- TASK STATEMENT -
Identify each line in the records below that contains the word "agent", and copy it.
Segment Start: RECORD SET
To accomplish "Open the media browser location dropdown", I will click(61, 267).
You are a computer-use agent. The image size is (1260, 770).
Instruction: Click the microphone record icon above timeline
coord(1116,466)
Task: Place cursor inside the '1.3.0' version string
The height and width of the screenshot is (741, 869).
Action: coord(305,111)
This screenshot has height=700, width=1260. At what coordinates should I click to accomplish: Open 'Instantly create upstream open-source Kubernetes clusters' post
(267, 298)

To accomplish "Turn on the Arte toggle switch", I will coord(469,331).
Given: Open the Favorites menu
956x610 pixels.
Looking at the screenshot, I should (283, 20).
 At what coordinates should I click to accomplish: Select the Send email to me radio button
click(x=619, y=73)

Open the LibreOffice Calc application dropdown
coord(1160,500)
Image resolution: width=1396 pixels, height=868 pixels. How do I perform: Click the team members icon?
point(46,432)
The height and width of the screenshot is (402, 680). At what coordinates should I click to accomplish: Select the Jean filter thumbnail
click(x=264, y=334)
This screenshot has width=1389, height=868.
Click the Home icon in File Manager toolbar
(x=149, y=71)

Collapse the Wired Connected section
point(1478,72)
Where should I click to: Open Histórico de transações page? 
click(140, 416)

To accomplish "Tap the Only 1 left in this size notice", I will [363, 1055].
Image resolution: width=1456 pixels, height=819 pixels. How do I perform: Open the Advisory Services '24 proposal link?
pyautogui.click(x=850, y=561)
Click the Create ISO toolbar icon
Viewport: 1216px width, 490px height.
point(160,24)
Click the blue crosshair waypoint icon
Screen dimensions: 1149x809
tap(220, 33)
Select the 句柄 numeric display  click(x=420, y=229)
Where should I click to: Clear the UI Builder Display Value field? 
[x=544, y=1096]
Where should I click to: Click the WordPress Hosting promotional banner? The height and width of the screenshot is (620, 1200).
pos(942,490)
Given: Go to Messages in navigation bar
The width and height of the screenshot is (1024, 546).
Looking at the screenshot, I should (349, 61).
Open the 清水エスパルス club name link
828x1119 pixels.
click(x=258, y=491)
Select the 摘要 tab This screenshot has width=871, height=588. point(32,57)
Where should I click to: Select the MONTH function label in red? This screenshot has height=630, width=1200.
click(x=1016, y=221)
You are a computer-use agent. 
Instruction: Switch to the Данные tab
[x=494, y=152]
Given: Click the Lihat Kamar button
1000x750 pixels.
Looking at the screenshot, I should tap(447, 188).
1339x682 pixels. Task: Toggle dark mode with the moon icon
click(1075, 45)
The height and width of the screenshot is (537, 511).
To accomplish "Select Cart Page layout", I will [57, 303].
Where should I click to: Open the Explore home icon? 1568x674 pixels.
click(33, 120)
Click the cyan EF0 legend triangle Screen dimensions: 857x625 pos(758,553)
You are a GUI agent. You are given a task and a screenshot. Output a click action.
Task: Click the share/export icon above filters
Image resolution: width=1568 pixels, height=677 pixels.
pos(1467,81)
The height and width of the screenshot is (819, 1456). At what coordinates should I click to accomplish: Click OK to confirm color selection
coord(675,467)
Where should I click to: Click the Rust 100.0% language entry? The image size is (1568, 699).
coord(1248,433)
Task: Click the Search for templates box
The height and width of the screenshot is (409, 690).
Segment End: RECORD SET
- RESPONSE AREA -
You are a computer-use agent. The image size is (1260, 770).
You are a computer-use agent. 
You are a GUI agent. You are given a task and a screenshot. Output a click action.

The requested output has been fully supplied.